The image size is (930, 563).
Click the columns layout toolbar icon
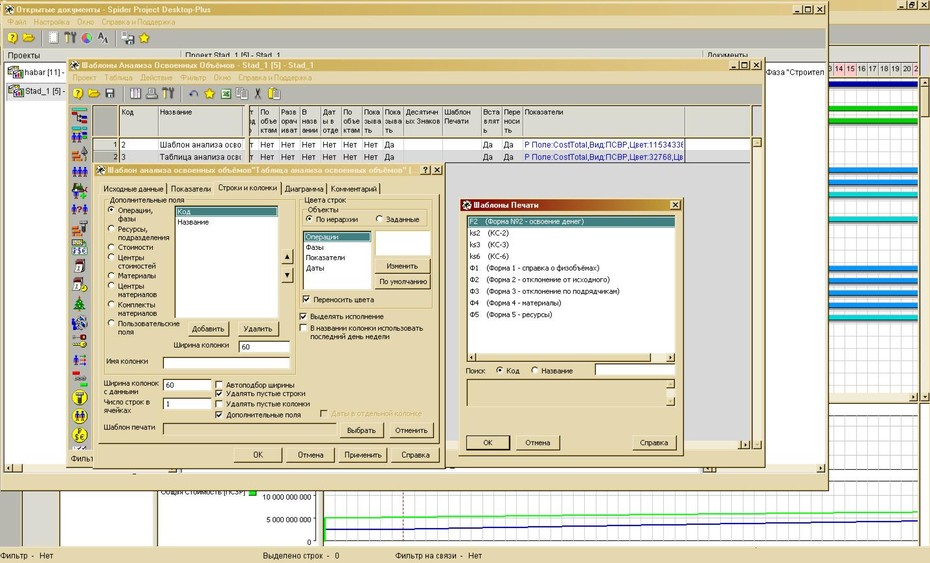pyautogui.click(x=136, y=93)
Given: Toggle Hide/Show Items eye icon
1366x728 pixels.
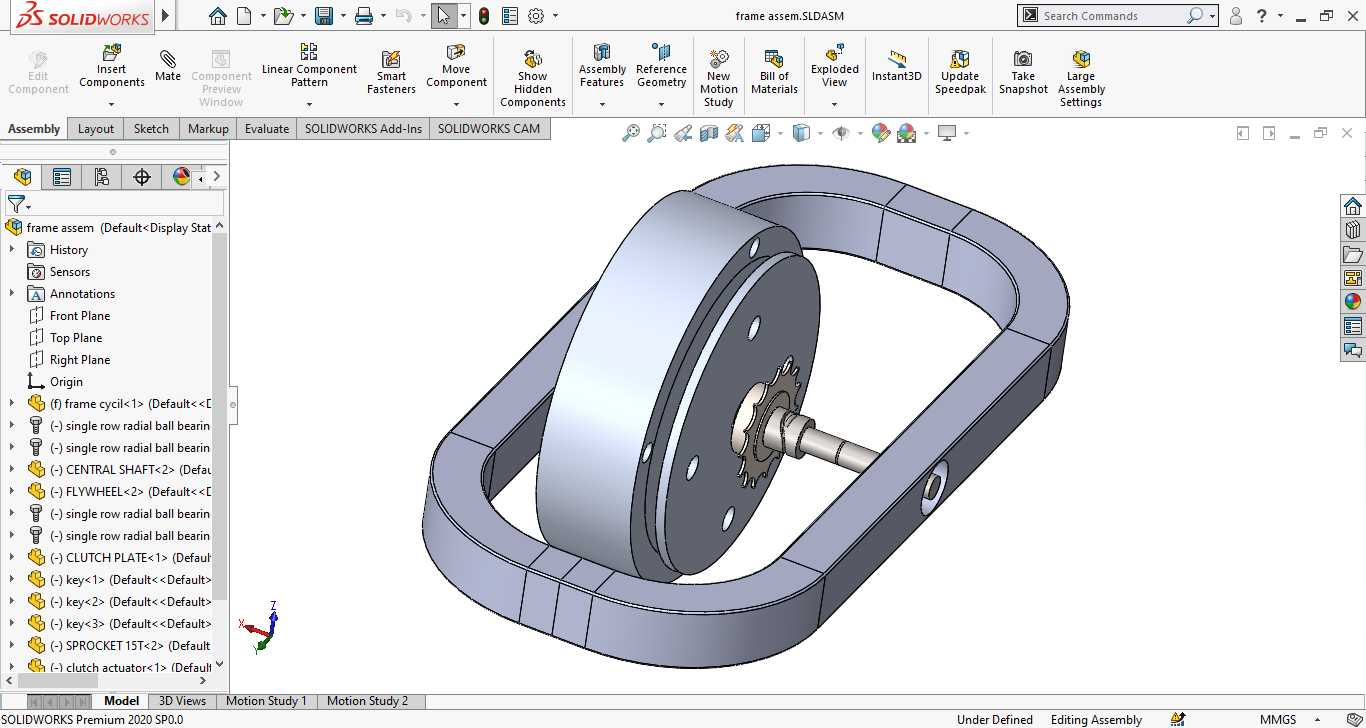Looking at the screenshot, I should (x=841, y=133).
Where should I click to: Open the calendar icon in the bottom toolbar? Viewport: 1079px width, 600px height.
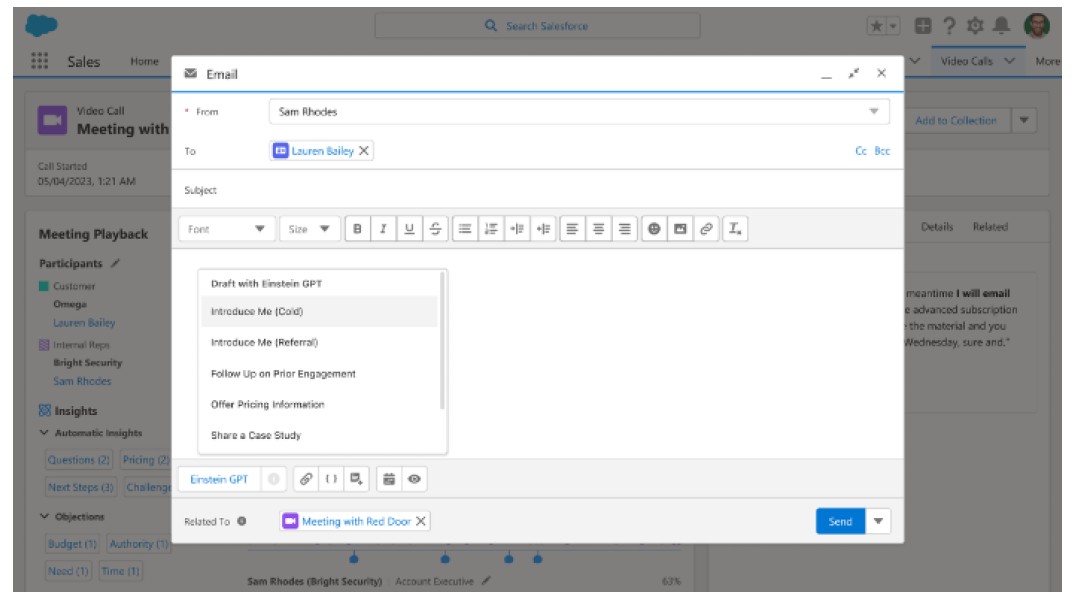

> Task objective
Lay out every line of text in the entries as a numbered list. Skip blank lines and leave out the pictures.

> Task answer
1. The image size is (930, 563).
2. Click the columns layout toolbar icon
3. pyautogui.click(x=136, y=93)
4. Given: Toggle Hide/Show Items eye icon
5. 1366x728 pixels.
6. Looking at the screenshot, I should (x=841, y=133).
7. Where should I click to: Open the calendar icon in the bottom toolbar? Viewport: 1079px width, 600px height.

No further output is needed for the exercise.